In Doctrine and Covenants section 58, the Lord (kind of ironically) makes His will very clear:
For behold, it is not meet that I should command in all things; for he that is compelled in all things, the same is a slothful and not a wise servant; wherefore he receiveth no reward.
Verily I say, men should be anxiously engaged in a good cause, and do many things of their own free will, and bring to pass much righteousness;
For the power is in them, wherein they are agents unto themselves. And inasmuch as men do good they shall in nowise lose their reward.
But he that doeth not anything until he is commanded, and receiveth a commandment with doubtful heart, and keepeth it with slothfulness, the same is damned.
The Lord does not command the prophets “in all things,” and that’s OK! They’re doing many things of their own free will and bringing to pass much righteousness. The Lord isn’t just trying to tell us things, He’s trying to teach us things. Part of helping us fulfill our divine potential is teaching us how to make decisions on our own. Sometimes, that means we (and the prophets) are going to make mistakes. That’s how learning goes.
There are 341 hymns in the current English Latter-day Saint hymnal.

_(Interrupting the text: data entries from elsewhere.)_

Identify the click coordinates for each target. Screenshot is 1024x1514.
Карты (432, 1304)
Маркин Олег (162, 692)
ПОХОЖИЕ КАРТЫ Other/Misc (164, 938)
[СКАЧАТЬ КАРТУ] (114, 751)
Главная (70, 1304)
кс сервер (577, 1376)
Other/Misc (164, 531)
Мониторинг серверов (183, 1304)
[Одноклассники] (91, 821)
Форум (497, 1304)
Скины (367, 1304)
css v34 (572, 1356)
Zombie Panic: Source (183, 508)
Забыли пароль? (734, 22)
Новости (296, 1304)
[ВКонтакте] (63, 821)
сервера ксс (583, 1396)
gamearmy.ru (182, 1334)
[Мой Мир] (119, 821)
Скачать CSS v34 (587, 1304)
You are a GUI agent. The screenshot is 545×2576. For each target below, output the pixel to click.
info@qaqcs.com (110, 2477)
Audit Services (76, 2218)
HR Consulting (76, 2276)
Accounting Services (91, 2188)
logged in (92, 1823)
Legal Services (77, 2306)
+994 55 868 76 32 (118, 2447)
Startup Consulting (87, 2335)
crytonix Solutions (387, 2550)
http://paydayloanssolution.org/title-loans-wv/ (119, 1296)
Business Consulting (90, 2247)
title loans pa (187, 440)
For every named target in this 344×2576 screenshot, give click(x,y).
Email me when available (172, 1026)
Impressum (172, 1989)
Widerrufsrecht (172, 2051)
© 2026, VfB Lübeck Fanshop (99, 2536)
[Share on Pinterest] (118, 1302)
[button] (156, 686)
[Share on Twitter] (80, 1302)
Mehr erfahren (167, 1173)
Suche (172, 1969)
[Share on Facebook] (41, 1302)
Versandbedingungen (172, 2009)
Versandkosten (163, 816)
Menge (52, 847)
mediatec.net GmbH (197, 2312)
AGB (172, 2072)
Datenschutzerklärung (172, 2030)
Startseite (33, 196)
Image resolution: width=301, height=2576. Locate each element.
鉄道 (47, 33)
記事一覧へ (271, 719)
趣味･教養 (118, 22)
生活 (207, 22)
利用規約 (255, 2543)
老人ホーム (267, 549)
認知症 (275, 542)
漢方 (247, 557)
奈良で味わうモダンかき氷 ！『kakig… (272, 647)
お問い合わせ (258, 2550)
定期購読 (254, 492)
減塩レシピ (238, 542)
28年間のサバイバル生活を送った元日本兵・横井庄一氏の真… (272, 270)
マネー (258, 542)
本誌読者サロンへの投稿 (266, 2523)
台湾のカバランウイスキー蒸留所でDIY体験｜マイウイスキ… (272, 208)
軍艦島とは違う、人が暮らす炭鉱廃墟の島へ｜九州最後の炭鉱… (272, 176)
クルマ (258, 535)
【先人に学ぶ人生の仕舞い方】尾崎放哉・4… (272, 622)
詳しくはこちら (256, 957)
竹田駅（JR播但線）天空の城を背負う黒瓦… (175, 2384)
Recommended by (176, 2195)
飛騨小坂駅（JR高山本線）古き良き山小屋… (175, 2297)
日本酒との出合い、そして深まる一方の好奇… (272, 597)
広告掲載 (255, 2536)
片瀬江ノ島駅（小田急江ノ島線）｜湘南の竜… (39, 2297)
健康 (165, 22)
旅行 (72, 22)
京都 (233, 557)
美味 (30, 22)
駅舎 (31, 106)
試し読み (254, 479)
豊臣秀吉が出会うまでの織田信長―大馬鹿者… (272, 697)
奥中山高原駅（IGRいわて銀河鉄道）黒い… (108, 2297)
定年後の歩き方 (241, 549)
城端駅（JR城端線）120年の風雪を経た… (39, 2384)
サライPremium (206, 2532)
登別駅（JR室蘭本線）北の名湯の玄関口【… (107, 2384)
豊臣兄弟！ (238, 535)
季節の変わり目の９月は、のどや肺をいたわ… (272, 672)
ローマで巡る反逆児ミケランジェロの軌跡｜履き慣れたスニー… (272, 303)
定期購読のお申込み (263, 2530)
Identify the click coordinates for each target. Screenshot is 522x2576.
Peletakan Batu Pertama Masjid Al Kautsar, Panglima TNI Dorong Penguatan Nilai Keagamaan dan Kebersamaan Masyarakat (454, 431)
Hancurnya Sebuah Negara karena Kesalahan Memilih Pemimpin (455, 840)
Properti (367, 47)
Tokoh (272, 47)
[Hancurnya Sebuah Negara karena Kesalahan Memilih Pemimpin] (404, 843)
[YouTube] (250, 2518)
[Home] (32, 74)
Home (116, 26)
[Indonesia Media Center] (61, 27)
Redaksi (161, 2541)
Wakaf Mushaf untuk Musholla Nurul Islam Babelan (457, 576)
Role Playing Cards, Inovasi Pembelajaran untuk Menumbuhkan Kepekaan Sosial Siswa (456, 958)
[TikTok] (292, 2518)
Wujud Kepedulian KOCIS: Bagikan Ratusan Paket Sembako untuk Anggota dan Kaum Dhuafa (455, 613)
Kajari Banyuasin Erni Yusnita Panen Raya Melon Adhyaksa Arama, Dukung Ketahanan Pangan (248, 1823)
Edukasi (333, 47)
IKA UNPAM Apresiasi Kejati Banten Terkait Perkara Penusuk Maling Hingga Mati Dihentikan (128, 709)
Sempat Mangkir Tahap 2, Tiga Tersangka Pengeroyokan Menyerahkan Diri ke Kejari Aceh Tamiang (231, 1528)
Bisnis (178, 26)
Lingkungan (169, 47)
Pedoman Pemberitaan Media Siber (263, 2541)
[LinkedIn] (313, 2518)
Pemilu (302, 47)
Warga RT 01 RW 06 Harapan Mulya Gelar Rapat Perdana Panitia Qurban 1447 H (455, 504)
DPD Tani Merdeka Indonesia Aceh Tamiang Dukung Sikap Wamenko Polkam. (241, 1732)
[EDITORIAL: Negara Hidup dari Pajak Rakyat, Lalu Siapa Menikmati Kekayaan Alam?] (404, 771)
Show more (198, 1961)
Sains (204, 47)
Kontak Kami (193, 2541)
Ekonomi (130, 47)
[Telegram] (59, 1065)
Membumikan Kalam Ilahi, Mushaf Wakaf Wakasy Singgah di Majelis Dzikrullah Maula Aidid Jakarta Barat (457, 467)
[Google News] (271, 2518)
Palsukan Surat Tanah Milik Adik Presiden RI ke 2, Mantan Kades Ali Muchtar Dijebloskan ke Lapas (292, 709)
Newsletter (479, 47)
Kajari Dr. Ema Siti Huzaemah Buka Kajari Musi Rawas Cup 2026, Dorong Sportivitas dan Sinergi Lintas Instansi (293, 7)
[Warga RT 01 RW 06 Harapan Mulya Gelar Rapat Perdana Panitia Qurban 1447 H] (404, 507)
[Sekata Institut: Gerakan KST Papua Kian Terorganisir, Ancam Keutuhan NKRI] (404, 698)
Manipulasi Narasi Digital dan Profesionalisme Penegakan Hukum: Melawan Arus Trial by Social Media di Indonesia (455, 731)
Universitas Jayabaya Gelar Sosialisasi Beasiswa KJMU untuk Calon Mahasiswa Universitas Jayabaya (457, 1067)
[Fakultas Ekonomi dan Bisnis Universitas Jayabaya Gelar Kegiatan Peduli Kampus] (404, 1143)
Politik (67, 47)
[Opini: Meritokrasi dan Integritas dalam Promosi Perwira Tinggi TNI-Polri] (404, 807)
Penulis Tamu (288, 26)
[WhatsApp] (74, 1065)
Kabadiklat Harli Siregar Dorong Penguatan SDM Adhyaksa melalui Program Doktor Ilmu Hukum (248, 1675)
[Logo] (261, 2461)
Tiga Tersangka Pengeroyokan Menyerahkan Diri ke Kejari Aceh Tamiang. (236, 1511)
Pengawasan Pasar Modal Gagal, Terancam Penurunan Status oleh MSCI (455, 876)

Did God command that each one specifically should be in the hymnal? Probably not. Are you rebelling against the will of God if you don’t like some of the hymns? Probably not.
God (thankfully) does not micromanage every detail of the Church.
Revelation is an essential characteristic of Christ’s church. Our modern prophets have years of experience with revelation. They know what it is and how to recognize it when it comes. But you and I receive revelation in much the same way that they do. As we continue to refine our understanding of revelation, we will also refine our understanding of how Christ’s restored church operates. In a time of great religious turmoil, this is vital to our spiritual well-being. May God bless us in our efforts to draw closer to him through the divine gift of revelation.